Could you copy every line of the data that contains the word "agent"?

(Dataset items)
════
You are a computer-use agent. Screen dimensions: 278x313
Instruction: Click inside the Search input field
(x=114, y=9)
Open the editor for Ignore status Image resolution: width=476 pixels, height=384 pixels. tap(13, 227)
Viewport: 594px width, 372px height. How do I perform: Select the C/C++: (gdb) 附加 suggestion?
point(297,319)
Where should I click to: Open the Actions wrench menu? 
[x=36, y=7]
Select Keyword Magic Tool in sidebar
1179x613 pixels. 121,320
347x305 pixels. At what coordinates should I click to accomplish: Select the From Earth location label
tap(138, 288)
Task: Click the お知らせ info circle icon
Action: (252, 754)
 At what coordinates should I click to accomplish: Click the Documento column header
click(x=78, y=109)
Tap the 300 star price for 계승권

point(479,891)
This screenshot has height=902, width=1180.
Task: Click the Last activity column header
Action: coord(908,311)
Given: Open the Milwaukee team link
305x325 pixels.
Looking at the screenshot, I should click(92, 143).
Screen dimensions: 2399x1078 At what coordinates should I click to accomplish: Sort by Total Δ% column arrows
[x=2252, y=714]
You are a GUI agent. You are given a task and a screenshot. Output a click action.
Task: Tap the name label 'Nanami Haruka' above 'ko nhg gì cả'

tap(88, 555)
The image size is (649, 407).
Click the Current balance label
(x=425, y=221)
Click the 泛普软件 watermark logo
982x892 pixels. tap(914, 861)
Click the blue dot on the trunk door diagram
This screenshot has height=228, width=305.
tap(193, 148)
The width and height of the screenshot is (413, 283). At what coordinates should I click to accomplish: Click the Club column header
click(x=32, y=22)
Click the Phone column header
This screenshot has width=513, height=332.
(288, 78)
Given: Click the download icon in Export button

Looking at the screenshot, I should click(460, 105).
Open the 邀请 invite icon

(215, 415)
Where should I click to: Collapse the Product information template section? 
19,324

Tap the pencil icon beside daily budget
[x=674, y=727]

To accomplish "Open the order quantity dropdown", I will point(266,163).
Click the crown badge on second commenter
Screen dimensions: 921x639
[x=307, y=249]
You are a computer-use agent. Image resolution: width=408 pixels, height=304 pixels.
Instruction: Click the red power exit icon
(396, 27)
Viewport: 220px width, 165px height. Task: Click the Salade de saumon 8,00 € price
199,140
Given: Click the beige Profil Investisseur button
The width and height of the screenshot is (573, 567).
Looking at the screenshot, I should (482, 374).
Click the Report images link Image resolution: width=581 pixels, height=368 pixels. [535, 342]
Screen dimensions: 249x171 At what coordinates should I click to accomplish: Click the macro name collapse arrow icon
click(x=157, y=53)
════
Task result>
You are a computer-use agent. Screen dimensions: 278x313
You are a GUI agent. You are given a task and a screenshot. Output a click action.
You are a computer-use agent. Image resolution: width=408 pixels, height=304 pixels.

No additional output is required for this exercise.